Work required: In the records below, reproduce exactly the lines from the one containing "Instruction: Toggle the" through the one containing "the small avatar", both included, and omit the pictures.

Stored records
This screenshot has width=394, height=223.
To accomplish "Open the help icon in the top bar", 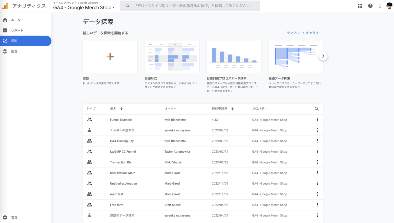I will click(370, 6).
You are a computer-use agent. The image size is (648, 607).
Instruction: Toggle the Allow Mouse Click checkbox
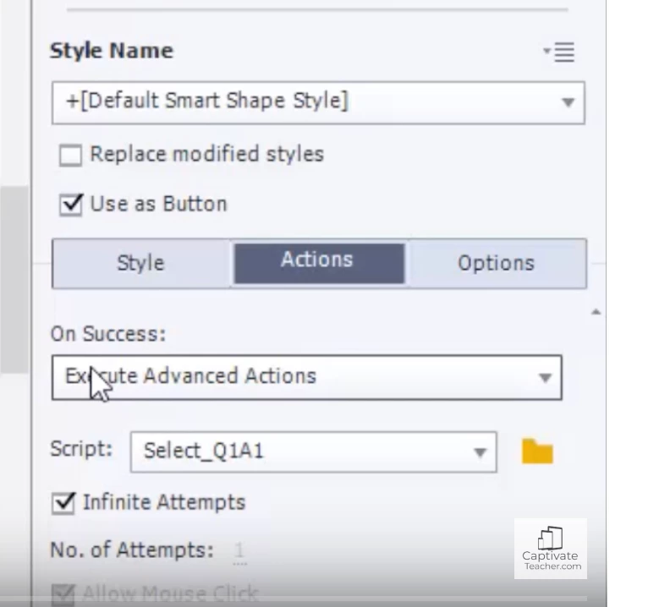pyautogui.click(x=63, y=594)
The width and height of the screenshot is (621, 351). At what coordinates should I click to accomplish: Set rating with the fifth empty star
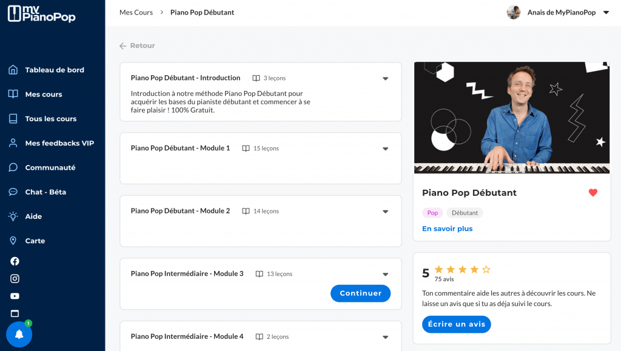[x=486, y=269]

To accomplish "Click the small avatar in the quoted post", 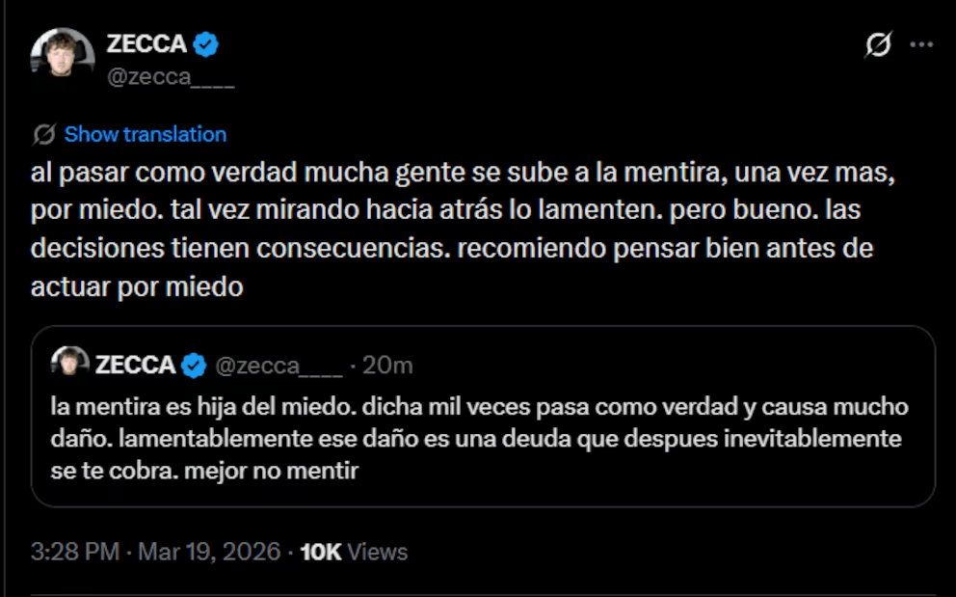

* * *

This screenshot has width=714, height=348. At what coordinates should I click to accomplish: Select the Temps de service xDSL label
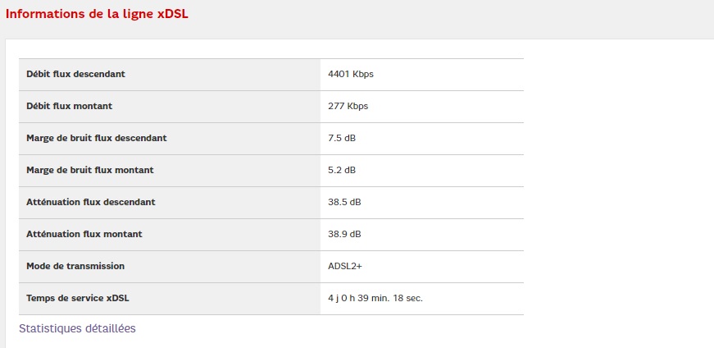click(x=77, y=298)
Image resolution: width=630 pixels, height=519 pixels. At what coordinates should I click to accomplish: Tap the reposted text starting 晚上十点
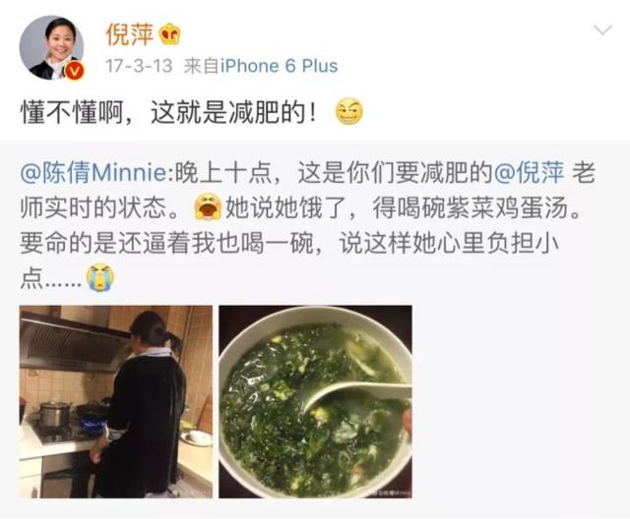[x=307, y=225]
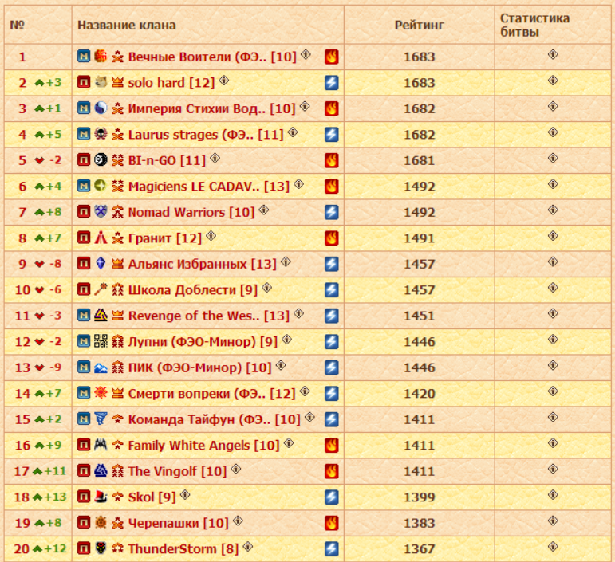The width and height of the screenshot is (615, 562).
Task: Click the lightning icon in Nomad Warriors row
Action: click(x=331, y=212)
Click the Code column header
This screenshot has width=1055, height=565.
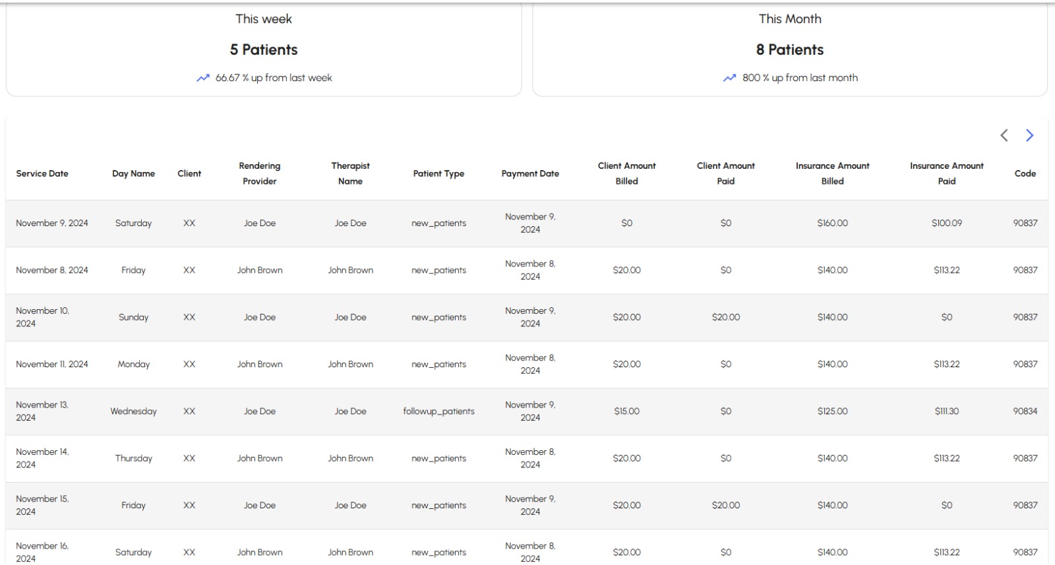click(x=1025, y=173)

Expected answer:
Instruction: Toggle the Allow Mouse Click checkbox
pyautogui.click(x=63, y=594)
The width and height of the screenshot is (621, 351). At what coordinates should I click to accomplish: Set rating with the fifth empty star
[x=486, y=269]

To accomplish "Click the small avatar in the quoted post", 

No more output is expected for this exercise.